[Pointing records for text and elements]
------------------------------

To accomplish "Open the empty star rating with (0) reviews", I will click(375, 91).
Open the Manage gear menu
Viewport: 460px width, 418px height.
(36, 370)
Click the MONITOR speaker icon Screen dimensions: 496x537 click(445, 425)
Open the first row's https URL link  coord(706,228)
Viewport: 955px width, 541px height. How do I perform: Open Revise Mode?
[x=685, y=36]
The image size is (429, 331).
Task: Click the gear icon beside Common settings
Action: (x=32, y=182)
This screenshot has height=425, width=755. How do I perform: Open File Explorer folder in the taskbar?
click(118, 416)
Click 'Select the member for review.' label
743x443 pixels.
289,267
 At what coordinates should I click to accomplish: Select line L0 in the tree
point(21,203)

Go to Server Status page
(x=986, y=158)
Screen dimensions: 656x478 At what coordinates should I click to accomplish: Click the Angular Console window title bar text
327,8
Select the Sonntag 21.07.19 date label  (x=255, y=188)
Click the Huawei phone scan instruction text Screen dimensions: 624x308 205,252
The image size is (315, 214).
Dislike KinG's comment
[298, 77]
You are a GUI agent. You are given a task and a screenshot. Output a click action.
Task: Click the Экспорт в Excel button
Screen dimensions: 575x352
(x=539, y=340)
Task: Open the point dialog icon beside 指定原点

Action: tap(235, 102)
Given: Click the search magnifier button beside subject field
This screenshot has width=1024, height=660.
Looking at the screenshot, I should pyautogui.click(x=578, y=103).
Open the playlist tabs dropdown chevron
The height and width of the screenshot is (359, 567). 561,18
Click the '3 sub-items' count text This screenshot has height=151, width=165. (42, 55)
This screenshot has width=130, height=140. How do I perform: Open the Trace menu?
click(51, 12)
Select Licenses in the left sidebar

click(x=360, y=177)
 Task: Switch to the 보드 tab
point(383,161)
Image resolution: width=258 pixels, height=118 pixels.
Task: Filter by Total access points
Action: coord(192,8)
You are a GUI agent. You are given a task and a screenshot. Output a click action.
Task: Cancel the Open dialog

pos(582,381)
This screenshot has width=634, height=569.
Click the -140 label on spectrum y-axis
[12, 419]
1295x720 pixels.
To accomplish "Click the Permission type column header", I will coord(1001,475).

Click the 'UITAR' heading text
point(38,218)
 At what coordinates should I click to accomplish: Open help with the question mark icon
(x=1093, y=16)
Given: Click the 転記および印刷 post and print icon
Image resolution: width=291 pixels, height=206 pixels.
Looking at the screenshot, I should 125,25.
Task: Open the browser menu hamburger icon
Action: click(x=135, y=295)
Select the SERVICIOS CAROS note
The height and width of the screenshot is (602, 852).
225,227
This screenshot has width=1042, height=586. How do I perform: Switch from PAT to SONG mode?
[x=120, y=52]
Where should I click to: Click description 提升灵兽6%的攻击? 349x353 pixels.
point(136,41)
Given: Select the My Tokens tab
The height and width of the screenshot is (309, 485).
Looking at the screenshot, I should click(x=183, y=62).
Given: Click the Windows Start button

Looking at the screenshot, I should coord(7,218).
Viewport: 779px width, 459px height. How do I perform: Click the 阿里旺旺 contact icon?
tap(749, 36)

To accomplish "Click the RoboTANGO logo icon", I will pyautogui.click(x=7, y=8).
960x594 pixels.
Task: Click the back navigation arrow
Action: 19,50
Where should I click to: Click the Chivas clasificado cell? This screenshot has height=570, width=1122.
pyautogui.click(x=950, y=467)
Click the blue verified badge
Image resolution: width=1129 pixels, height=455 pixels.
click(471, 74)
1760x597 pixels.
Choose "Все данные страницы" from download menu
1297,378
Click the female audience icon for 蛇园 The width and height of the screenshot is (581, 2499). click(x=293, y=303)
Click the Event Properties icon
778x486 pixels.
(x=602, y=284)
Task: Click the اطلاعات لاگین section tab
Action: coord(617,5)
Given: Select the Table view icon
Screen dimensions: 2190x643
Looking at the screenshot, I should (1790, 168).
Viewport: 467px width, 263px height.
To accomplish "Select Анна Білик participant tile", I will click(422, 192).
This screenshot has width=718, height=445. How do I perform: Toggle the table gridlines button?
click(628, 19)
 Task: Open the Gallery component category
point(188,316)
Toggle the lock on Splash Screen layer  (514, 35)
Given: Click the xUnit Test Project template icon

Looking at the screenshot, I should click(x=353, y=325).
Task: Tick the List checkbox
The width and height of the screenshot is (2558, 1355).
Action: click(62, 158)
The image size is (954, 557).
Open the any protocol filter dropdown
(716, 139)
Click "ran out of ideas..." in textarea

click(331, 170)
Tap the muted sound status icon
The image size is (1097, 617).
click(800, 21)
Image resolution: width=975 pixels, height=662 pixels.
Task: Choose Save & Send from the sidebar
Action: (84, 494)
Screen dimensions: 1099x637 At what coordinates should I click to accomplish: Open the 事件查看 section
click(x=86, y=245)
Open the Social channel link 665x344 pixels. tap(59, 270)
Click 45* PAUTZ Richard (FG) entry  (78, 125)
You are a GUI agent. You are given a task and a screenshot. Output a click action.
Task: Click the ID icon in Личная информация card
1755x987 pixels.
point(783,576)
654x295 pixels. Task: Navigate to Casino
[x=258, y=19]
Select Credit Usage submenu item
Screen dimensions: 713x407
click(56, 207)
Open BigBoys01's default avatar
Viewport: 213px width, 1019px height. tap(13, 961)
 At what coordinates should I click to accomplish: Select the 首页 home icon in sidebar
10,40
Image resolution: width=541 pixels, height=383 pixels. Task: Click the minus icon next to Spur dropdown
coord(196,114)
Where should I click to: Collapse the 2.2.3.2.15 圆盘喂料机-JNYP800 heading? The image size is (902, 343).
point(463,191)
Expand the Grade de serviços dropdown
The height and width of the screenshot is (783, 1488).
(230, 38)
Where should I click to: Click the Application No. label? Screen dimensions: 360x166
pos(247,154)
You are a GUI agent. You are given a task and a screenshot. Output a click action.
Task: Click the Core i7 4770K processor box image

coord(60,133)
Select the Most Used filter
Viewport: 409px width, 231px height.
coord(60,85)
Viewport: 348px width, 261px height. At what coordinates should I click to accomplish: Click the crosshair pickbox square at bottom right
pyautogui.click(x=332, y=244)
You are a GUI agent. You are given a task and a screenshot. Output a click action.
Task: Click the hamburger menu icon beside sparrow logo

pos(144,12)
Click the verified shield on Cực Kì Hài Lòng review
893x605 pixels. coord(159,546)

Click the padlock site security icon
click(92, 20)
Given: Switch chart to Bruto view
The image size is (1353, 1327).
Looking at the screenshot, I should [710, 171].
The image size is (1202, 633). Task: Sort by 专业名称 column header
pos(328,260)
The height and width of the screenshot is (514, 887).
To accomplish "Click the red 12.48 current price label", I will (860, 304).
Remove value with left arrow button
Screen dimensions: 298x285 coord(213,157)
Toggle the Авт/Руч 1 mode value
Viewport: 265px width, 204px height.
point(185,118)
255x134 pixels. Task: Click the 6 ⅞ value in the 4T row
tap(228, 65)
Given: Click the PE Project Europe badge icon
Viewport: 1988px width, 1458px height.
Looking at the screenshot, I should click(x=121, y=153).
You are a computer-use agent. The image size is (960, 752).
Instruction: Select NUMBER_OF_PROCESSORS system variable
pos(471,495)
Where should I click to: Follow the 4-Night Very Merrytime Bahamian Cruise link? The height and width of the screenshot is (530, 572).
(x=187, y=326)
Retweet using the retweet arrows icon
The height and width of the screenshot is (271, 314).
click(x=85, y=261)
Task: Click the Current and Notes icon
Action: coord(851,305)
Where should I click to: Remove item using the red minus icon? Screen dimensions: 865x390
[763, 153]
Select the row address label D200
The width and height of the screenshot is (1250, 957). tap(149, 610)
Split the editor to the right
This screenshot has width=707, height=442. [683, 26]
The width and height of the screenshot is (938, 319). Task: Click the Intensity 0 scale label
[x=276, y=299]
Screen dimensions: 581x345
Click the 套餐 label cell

------------------------------

BRIEF: Copy the part of the listing that opens with the line containing "Open the first" and closes with the line containing "Select the Sonntag", keeping both of those lines and changing nothing.

SOLUTION TO THIS TASK:
Open the first row's https URL link  coord(706,228)
Viewport: 955px width, 541px height. How do I perform: Open Revise Mode?
[x=685, y=36]
The image size is (429, 331).
Task: Click the gear icon beside Common settings
Action: (x=32, y=182)
This screenshot has height=425, width=755. How do I perform: Open File Explorer folder in the taskbar?
click(118, 416)
Click 'Select the member for review.' label
743x443 pixels.
289,267
 At what coordinates should I click to accomplish: Select line L0 in the tree
point(21,203)

Go to Server Status page
(x=986, y=158)
Screen dimensions: 656x478 At what coordinates should I click to accomplish: Click the Angular Console window title bar text
327,8
Select the Sonntag 21.07.19 date label  (x=255, y=188)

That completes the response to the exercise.